##### Records to process #####

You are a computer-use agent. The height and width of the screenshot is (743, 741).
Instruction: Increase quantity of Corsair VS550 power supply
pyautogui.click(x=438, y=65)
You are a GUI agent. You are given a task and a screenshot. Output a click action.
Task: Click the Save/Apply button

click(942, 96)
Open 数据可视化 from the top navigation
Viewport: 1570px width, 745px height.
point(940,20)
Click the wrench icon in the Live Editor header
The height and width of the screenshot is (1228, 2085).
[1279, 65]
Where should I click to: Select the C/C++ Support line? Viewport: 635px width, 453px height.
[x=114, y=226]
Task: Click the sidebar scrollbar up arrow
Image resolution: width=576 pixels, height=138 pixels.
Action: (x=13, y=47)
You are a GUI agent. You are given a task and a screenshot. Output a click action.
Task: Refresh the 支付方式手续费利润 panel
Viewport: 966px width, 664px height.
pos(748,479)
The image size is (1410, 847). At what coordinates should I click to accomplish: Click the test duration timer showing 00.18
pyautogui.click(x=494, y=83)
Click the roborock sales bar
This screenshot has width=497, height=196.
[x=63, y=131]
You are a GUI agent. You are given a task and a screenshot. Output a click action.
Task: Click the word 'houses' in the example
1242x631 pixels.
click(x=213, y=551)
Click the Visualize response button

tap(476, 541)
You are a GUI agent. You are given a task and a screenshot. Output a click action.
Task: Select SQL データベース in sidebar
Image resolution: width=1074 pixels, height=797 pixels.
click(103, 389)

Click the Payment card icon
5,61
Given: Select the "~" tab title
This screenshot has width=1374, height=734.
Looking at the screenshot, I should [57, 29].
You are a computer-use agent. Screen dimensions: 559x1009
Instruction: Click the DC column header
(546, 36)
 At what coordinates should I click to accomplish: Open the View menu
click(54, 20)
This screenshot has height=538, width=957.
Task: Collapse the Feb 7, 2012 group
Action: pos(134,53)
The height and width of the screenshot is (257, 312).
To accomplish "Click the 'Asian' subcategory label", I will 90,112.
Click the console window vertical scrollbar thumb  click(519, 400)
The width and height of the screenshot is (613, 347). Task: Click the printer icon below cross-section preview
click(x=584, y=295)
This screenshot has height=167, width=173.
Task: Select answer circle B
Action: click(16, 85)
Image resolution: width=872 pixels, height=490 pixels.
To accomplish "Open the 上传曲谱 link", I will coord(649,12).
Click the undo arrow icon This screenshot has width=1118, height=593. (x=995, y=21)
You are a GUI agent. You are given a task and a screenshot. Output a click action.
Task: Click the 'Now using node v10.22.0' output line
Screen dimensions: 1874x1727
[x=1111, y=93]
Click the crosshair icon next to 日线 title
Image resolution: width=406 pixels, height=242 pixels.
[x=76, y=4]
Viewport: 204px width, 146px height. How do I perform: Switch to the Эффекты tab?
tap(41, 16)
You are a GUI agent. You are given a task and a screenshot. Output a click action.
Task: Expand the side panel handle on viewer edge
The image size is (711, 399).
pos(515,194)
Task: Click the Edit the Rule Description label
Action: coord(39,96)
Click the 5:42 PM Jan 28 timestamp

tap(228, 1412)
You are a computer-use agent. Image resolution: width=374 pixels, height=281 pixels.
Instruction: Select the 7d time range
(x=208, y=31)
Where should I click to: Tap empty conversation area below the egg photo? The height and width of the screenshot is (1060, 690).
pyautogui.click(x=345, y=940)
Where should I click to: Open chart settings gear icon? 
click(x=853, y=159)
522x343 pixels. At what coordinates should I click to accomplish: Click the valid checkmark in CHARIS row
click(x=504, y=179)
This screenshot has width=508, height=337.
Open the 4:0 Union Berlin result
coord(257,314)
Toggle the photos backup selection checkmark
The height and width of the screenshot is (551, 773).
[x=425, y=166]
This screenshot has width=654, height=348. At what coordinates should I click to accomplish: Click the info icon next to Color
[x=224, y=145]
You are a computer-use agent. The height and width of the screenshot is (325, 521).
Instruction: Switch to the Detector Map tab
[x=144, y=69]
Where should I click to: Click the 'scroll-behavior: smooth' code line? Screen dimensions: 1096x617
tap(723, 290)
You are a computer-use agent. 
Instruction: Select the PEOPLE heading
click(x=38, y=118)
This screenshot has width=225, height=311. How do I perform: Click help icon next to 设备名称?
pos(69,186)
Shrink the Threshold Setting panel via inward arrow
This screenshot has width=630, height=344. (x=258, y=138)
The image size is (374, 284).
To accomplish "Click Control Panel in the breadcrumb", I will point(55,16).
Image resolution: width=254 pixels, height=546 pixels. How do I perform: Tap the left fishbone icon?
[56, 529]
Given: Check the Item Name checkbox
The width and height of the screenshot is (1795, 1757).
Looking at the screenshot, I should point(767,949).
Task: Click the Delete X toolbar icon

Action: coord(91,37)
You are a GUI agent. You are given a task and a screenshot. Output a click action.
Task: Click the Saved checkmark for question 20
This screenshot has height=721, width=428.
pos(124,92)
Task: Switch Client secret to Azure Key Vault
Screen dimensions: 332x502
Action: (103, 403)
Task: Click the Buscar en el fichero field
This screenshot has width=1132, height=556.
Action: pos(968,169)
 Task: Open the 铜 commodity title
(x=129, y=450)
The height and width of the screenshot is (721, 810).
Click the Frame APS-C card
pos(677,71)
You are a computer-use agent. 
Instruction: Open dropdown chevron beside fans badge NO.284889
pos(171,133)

#####

Objective:
Recast the material above, from its start through the line with "pyautogui.click(x=438, y=65)", as a two-column CSV headed instruction and click. Give each text and its answer one quoted field apiece, with line breaks turned into spaces.

Response below:
instruction,click
"You are a computer-use agent. The height and width of the screenshot is (743, 741). Instruction: Increase quantity of Corsair VS550 power supply","pyautogui.click(x=438, y=65)"